The Los Angeles Times does its level best to make it sound like Republicans blocked four gun bills last night in the Senate:
The Republican-led Senate on Monday voted down proposals to bar gun sales to terrorism suspects, notching another victory for gun rights advocates eight days after a gunman who had been on an FBI terrorism watch list killed 49 people at a nightclub in Orlando, Fla.
The votes marked the latest attempt by Democrats to break the congressional impasse on guns, a bitter partisan divide that long has blocked new federal regulations.
The body blocked all four proposed gun-related amendments – two by Democrats and two by Republicans – to a spending bill.
If you read that, and did not follow these matters closely (and trusted the L.A. Times), you could be forgiven for thinking that Republicans voted down the four measures even though two were proposed by one of their own.
That’s not what happened. What happened is: Republicans tried to toughen background checks and make it tougher for terrorists to buy guns, but their proposals were rejected by Democrats who instead wanted different measures that dispense with due process protections for law-abiding citizens trying to purchase firearms legally.
Politico (Politico!) (cached link) explains what actually happened, while still putting a spin on matters and trying to make it sound like Republicans’ fault:
Republicans and Democrats put forward dueling background check proposals . . . [T]he GOP plan, written primarily by Senate Judiciary Committee Chairman Chuck Grassley (R-Iowa), pushes more resources to the National Instant Criminal Background Check System but doesn’t expand the universe of mandated background checks. His measure would also revise legal definitions on who is banned from owning a gun due to mental-health concerns. It also was blocked in the Senate, 53-47, rejected by nearly all Democrats but also Kirk and fellow Republican Sen. Cory Gardner of Colorado. Sen. Joe Donnelly (D-Ind.) supported the measure.
The two parties also laid out opposing plans on preventing suspected terrorists from purchasing guns — and both faced quick doom in the Republican-led Senate.
“In the Republican Senate” — surely Republicans blocked both of these, no?
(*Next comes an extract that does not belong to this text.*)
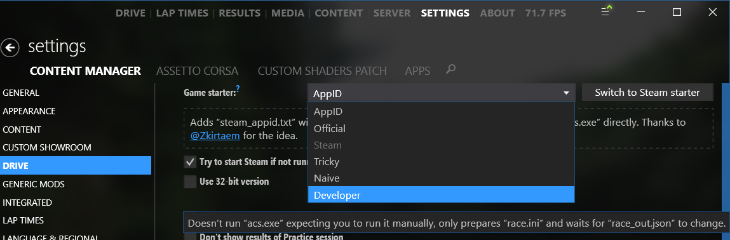
Task: Toggle Try to start Steam checkbox
Action: click(x=190, y=163)
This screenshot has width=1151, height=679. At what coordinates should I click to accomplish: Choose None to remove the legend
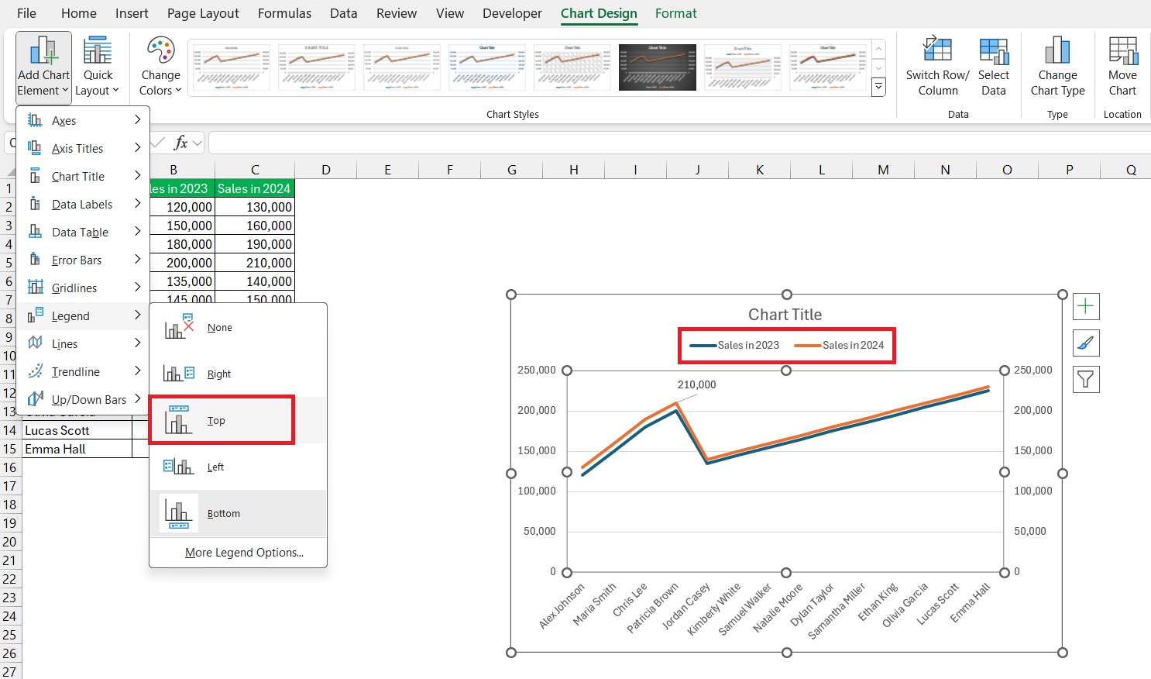(x=220, y=328)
Um, no.
The Republican proposal, which was written by Senate Majority Whip John Cornyn of Texas, would halt a sale only if a judge found probable cause that the person trying to buy the gun is involved in terrorist activities. Democrats say that burden of proof is too high. His legislation was blocked, too, with a 53-47 vote, with Republicans Kirk, Sens. Jeff Flake of Arizona and Susan Collins of Maine voting against it. Donnelly and Manchin voted with the GOP.
The near-party line votes occurred as Senate moderates made some movement toward a compromise plan to bar people suspected of terrorism from buying weapons — even though some Republican leaders were already skeptical of the effort, led by Collins.
Put it all together, and you learn that two GOP measures were shot down by Democrats, and two Democrat measures were shot down by Republicans. Indeed, one could even say that Republicans sought “to break the congressional impasse on guns” but were spurned by Democrats who wanted to claim that Republicans “have decided to sell weapons to ISIS.” (Keep reading; I’m not exaggerating.)
The squawking about the Cornyn measure (“they can’t possibly put their case together in three days!!!“) never seems to acknowledge that if you’re being put on a list, the government should already know why you’re on the list. The three days is time enough to grab that information, organize it, and present it to a judge.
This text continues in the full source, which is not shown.